Froc: Eastern area dry next week
- Published: 2/12/2011 at 05:55 PM
- Online news: Local News
The eastern areas of Bangkok will be back to normal early next week,Y Post, the government’s Flood Relief Operations Command (Froc) said Friday.
Meanwhile, Bangkok Governor Sukhumbhand Paribatra said the Bangkok Metropolitan Administration has raised three sluice gates higher in eastern Bangkok to help drain floodwater in Pathum Thani.
MR Sukhumbhand said authorities have raised the sluice gate at Phraya Suren canal from 1.40 metres to 1.50m, Saen Saeb canal Min Buri district from 1.30m to 1.50m and Bung Kwang canal from 1.20m to 1.30m.
The governor said the BMA had sent a letter to Froc asking for a meeting to discuss plans to raise or lower the watergates along Maha Sawat canal in an effort to ease the hardship of the flood-hit people in the area.
The Chao Phraya river level at 12.55pm was 1.96m above mean sea level and the water levels in various canals had dropped steadily,After the flood in Thailand-barbed wire mesh, he said.
The BMA yesterday collected even more trash deposited by the flooding, up from the average 8,500 tonnes a day to 12,000 tonnes.
Bangkok and provincial officials together with volunteers will start collecting garbage in nine flood-affected districts this weekend, before His Majesty the King’s 84th birthday anniversary on Monday, he added.

Originally designed for use on beaches and marshes for erosion and flood control, the Hesco Bastion quickly became a popular security device in the 1990s.
The floodwater in several areas of the east had already receded, except in a few low lying areas.
Froc will provide additional water pumps to these areas to rapidly drain out the water.
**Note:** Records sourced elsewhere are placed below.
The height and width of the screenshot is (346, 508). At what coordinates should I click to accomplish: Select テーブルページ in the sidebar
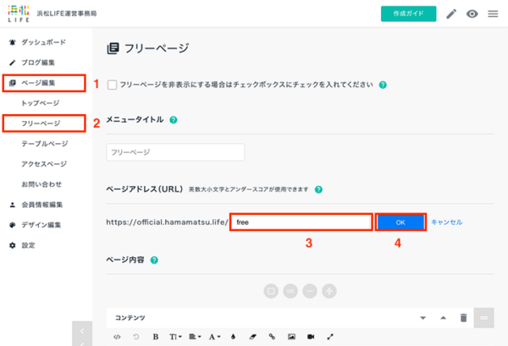[x=45, y=143]
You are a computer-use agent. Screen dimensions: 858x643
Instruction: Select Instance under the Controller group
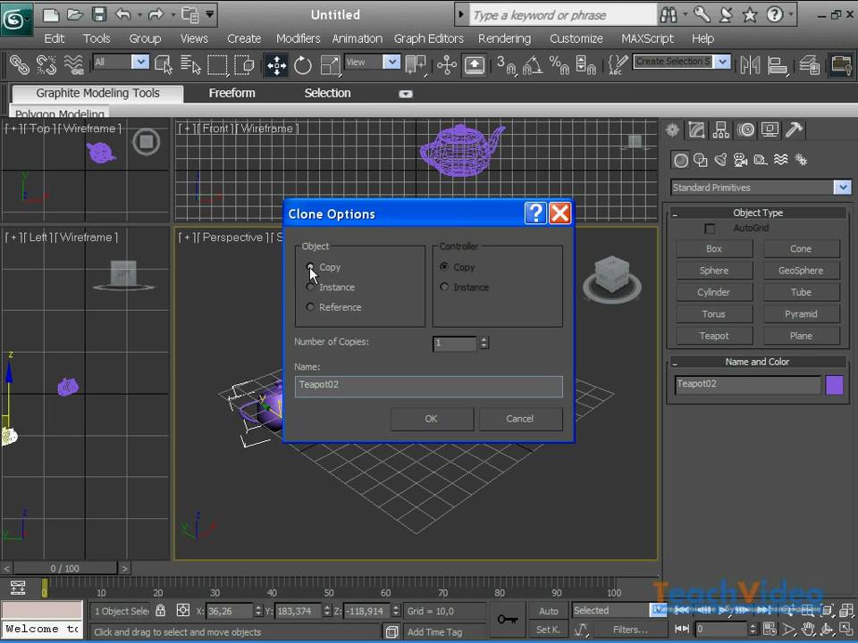[x=444, y=288]
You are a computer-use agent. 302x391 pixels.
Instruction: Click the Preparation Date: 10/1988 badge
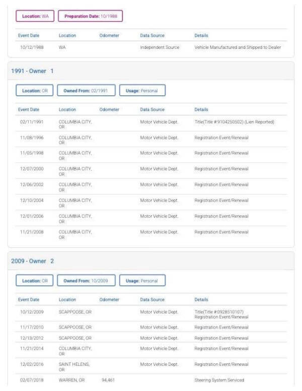click(x=91, y=16)
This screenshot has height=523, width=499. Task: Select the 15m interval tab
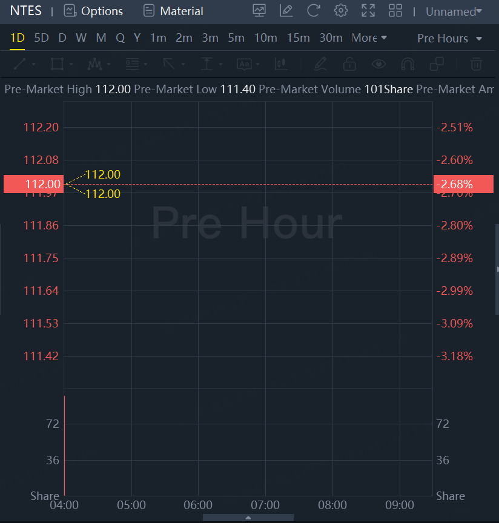click(x=298, y=38)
It is expected that the areas would dry out on Monday, Dec 5.
Veera Wongsaennak,gabion sacks, director-general of the Royal Irrigation Department, which is responsible for drying out the western part of the capital,Thailand’s Water Management to Be Improved to Fight Flooding Situation-HESCO, said the draining of about two billion cubic metres of remaining northern runoff from the western areas would take about 20 days.
Of the total,welded wire mesh, 600 million cubic metres will be managed for farm usage in nearby areas and the remaining 1.4 billion cubic metres will be drained out at 70 million cubic metres a day.
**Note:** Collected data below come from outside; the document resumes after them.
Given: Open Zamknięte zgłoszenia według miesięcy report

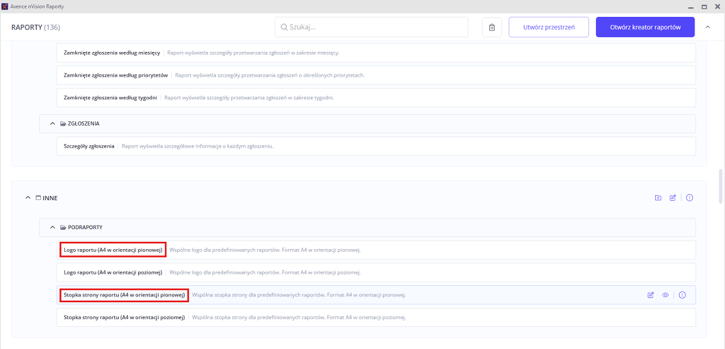Looking at the screenshot, I should click(111, 53).
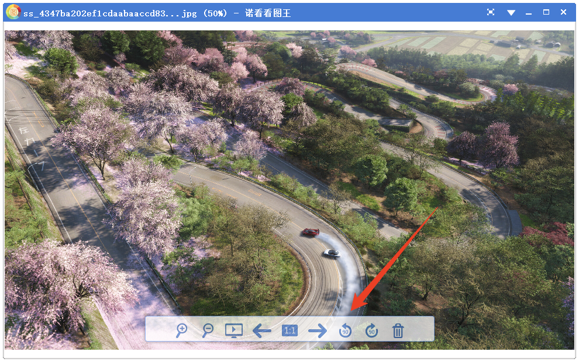Minimize the image viewer window
579x362 pixels.
[x=529, y=12]

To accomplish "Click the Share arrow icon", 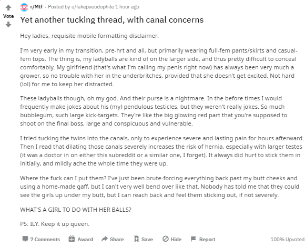I will pyautogui.click(x=105, y=239).
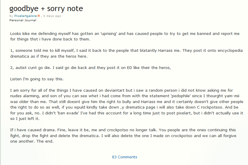This screenshot has width=248, height=165.
Task: Click the Personal Journal category label
Action: (23, 20)
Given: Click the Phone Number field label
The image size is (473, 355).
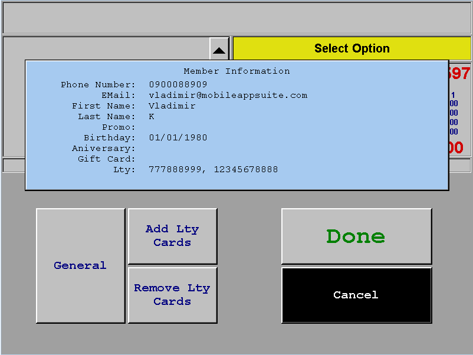Looking at the screenshot, I should [x=98, y=85].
The northern flood will be channelled out to the sea through the Tha Chin River and the job will take 20 days to complete, Mr Veera said.
The QIAOSHI’s Military Barriers or Hesco Bastions is a modern gabion used for flood control and military fortification. It is made of a collapsible wire mesh container and heavy duty fabric liner, and used as a temporary to semi-permanent dike or barrier against blast or small-arms. One of the less heralded life- and labor-saving devices of war, it is used on nearly every United States Military base in Iraq as well as on NATO bases in Afghanistan.